Firestarter Page 11
Zavier and the others had spread out; to stay in a group would be to attract attention. But Danny still needed an escort, and today that duty had fallen to Edmund. Though Danny was prickly about the previous night, Edmund acted as if nothing had happened.
The wind whipped through the square, and Danny huddled deeper into his coat. Zavier had managed to get him dark trousers, a white shirt, a dark waistcoat, a long black coat, and a gray scarf. Only his boots were his own, the only piece left from his life before.
“It’s not very impressive,” Danny remarked of the tower.
“You haven’t seen it all,” Edmund replied with a smirk. “Come here.”
Danny followed, watching the metal rod at Edmund’s hip sway with each step. Dae had made the device, which the Prometheus crew called tasers. Zavier had used one on Danny before, sending painful electrical currents through his body. His fingers twitched with the memory. He knew that if he tried to run, Edmund would use the rod without hesitation.
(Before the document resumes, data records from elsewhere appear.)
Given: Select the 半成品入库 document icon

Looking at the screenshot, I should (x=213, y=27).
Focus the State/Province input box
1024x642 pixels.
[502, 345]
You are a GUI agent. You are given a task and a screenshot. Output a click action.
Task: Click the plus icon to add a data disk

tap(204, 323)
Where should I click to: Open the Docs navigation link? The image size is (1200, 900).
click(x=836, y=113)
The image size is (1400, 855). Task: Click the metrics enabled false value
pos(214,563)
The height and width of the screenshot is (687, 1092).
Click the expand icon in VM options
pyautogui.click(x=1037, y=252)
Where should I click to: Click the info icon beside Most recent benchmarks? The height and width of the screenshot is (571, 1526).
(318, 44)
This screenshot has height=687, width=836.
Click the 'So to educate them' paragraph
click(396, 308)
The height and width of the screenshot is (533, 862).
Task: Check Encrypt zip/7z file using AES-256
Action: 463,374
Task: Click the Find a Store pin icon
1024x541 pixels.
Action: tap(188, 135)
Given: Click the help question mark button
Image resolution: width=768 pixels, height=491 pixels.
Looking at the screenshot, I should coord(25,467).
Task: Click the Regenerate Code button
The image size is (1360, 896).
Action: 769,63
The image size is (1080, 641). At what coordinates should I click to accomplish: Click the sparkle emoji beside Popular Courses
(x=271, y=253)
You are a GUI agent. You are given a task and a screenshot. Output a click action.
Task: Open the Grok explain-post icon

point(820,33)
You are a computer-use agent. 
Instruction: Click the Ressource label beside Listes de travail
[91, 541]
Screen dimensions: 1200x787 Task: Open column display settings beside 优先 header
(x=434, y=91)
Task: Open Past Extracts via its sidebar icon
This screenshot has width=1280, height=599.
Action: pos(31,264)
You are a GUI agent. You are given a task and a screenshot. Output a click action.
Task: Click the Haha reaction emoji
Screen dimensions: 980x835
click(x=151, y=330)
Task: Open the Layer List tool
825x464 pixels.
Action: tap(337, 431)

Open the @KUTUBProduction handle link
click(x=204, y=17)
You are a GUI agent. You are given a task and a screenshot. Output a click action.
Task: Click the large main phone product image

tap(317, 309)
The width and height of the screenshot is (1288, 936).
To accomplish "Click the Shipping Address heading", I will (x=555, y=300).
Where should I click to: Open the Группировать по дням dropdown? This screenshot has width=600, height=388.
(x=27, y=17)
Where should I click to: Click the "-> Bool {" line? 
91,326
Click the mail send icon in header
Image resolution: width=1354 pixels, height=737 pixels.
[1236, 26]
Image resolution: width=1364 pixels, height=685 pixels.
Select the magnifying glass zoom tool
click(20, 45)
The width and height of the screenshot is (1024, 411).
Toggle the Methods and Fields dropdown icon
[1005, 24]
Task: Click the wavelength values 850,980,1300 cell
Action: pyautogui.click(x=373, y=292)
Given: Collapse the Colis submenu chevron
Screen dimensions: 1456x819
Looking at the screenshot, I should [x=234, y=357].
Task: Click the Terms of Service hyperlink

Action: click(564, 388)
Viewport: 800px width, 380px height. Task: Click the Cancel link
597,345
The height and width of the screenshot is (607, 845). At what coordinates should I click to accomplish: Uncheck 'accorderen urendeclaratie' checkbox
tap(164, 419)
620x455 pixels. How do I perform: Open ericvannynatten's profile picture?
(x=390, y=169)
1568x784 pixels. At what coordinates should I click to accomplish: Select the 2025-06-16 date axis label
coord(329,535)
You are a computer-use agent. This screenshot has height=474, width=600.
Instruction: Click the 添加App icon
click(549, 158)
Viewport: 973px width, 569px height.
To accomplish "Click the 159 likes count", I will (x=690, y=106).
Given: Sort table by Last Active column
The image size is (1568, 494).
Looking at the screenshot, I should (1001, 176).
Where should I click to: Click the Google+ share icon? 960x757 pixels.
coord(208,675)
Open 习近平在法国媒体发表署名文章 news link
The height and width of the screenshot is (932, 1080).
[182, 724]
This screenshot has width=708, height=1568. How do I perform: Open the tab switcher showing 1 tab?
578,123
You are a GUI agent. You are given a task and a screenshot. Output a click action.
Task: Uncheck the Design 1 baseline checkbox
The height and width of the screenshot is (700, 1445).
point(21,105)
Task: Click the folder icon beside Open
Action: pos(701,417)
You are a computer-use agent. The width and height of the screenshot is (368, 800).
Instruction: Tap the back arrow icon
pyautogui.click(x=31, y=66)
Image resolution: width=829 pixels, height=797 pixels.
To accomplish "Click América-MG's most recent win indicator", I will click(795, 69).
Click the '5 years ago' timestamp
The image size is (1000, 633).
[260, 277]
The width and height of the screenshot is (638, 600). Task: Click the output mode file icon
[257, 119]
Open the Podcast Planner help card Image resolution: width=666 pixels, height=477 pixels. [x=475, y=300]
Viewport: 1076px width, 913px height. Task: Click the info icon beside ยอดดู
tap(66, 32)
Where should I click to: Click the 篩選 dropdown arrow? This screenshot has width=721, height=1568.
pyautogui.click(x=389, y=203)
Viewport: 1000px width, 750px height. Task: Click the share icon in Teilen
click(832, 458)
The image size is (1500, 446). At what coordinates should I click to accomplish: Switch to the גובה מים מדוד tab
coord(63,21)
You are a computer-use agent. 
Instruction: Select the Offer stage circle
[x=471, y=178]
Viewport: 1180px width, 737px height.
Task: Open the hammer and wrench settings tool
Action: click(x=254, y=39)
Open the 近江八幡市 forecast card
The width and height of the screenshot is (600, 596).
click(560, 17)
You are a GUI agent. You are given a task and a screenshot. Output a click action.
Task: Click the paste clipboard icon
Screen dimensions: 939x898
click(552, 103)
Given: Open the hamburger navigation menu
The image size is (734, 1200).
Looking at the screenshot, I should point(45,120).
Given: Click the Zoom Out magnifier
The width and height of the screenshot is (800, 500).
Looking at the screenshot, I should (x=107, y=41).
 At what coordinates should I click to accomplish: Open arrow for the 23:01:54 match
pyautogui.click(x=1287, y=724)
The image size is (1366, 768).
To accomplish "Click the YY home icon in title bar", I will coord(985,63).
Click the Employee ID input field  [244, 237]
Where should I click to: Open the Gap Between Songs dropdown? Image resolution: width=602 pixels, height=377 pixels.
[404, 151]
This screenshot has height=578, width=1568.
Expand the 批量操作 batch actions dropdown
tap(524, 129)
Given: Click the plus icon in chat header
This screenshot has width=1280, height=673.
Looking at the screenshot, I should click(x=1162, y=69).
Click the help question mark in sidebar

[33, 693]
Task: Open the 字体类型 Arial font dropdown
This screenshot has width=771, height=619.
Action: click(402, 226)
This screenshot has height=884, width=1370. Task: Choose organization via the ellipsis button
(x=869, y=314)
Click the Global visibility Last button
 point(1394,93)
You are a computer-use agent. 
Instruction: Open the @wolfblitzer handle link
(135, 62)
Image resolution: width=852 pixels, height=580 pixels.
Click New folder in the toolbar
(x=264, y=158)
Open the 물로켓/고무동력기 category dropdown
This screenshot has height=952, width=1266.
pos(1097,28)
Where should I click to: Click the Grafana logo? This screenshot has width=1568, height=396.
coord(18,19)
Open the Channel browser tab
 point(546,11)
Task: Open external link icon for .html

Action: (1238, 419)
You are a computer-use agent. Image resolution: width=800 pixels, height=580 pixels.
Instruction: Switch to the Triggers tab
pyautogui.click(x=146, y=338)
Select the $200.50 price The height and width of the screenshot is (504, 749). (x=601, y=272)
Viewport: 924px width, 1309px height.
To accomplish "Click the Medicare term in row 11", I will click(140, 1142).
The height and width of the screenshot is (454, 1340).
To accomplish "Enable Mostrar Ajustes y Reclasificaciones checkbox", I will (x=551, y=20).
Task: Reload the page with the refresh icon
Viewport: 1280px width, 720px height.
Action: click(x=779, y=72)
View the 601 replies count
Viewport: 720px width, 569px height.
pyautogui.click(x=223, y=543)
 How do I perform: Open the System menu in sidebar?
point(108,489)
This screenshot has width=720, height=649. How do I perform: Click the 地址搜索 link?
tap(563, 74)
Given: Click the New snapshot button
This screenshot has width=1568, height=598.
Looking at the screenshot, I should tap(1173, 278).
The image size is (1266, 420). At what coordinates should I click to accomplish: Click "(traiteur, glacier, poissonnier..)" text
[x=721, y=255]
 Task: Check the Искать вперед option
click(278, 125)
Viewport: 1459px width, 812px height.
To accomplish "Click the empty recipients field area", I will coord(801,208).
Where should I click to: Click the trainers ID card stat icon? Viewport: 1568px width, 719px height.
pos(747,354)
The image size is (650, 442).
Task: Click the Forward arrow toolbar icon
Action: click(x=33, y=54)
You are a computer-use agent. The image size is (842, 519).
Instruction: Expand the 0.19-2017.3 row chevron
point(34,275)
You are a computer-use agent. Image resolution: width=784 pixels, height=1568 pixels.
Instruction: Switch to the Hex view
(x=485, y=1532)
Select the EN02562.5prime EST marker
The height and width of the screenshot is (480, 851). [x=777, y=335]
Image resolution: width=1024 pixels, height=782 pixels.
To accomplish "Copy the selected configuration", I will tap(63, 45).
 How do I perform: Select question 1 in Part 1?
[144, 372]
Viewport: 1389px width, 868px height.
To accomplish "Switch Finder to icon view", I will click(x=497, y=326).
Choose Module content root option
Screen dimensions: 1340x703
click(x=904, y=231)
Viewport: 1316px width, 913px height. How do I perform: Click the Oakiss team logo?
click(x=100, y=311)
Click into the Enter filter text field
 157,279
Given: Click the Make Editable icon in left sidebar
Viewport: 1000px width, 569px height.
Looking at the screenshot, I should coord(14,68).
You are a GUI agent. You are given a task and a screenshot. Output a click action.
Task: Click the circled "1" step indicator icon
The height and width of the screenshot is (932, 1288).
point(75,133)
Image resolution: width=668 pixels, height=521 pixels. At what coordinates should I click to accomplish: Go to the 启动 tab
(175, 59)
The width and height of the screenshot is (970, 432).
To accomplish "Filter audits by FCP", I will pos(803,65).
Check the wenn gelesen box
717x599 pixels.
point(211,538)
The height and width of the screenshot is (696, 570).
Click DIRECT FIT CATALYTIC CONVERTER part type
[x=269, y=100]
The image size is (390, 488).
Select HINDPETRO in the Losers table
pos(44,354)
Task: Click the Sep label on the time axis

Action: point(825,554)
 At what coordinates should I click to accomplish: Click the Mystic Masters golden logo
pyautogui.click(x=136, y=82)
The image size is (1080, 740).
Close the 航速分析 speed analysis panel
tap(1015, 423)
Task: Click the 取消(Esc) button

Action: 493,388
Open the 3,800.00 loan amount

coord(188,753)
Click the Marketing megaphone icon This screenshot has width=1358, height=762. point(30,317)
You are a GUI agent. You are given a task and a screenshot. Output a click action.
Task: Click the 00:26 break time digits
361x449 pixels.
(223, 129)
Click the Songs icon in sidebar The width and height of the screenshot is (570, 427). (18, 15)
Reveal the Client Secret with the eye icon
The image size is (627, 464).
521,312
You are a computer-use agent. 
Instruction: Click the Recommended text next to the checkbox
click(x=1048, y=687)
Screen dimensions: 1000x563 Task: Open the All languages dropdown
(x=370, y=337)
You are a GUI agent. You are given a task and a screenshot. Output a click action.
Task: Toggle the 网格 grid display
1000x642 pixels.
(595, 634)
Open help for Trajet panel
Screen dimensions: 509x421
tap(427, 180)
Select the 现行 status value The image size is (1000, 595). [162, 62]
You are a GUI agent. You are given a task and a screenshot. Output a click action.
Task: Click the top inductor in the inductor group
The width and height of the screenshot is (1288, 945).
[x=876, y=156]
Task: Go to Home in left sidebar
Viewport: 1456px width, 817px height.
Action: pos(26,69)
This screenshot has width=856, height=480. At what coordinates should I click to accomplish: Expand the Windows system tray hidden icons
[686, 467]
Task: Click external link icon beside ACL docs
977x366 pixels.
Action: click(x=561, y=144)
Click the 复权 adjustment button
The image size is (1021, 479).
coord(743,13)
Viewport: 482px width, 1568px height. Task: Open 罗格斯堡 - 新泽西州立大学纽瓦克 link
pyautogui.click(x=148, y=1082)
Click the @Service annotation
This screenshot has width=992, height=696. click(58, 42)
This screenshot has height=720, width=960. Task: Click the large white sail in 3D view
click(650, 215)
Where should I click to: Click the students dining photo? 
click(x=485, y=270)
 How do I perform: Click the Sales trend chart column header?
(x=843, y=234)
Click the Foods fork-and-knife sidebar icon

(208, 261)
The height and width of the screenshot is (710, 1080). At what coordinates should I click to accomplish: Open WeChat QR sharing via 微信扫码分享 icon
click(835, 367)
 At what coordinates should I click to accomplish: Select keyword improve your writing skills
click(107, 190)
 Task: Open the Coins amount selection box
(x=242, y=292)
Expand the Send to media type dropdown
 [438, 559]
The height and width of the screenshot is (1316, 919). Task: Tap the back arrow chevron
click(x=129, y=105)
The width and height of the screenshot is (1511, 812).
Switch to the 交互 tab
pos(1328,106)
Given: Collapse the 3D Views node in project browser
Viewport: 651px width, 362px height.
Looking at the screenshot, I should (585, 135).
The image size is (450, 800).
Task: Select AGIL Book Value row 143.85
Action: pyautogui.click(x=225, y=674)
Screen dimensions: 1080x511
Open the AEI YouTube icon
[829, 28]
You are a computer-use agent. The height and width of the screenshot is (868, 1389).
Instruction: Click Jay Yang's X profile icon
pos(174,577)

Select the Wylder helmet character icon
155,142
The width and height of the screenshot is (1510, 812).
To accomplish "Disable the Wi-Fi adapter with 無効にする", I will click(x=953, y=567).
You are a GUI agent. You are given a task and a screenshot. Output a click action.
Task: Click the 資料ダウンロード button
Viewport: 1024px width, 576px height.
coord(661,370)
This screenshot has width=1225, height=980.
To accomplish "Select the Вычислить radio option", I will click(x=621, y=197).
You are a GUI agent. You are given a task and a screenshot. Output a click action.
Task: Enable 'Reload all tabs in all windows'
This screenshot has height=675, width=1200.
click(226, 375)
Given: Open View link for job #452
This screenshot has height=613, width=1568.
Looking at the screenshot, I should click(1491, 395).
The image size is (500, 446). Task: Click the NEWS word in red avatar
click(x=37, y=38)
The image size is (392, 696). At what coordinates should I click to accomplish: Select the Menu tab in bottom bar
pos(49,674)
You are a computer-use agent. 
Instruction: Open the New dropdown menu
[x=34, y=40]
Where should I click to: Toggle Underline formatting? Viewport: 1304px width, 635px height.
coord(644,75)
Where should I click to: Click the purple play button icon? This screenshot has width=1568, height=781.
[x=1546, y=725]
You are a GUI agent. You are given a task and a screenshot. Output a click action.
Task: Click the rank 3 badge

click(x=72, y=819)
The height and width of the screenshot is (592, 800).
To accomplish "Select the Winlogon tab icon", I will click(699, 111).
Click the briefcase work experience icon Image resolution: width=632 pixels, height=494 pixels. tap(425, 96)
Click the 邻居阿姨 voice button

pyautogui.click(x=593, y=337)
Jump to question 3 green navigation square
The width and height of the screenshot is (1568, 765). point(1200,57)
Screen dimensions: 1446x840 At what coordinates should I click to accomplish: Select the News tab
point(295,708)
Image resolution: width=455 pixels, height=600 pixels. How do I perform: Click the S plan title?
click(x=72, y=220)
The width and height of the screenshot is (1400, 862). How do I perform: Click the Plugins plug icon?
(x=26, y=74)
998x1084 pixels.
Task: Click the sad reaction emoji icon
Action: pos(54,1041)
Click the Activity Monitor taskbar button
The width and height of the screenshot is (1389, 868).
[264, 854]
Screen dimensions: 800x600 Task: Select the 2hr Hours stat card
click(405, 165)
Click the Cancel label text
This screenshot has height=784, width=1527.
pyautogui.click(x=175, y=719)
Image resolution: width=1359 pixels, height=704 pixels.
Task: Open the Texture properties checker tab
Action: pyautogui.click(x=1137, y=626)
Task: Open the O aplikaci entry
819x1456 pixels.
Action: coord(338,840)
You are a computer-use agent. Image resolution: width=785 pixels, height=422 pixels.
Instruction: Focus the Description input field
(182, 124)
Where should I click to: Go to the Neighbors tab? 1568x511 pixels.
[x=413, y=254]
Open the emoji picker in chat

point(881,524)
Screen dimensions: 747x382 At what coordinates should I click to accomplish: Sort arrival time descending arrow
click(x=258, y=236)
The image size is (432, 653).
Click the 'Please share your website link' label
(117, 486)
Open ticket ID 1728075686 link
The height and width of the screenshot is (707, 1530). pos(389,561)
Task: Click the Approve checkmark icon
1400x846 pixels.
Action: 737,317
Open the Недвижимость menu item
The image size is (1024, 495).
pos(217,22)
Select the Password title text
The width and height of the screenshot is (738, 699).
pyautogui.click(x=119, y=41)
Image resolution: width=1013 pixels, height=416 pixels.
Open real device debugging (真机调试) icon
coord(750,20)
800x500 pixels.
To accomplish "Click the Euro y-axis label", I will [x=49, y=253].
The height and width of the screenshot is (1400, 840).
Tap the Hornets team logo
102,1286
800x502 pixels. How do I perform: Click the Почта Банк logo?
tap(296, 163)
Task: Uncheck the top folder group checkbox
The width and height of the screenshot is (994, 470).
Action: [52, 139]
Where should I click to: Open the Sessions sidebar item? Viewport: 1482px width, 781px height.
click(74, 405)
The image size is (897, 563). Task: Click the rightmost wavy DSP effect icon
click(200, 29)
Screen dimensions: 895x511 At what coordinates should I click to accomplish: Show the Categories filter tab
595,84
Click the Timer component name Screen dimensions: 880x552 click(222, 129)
They walked around to the tower’s left side. Danny gasped.
It was beautiful.
He had never seen anything like it. There were two large faces unlike the one above their heads, the top one black with golden numerals and astrological symbols; there was even a face within the face with oddly shaped hands. The one below consisted of golden pictures framing a castle or a church at its center.
They were both framed with black iron molding, flocked on either side with statues of angels and apostles and a dark-boned skeleton. Family crests adorned the brick wall leading around to the front of the tower. High above the black and gold faces, a gilded rooster perched in a niche.
“God,” Danny breathed. It was the most breathtaking clock he’d ever seen.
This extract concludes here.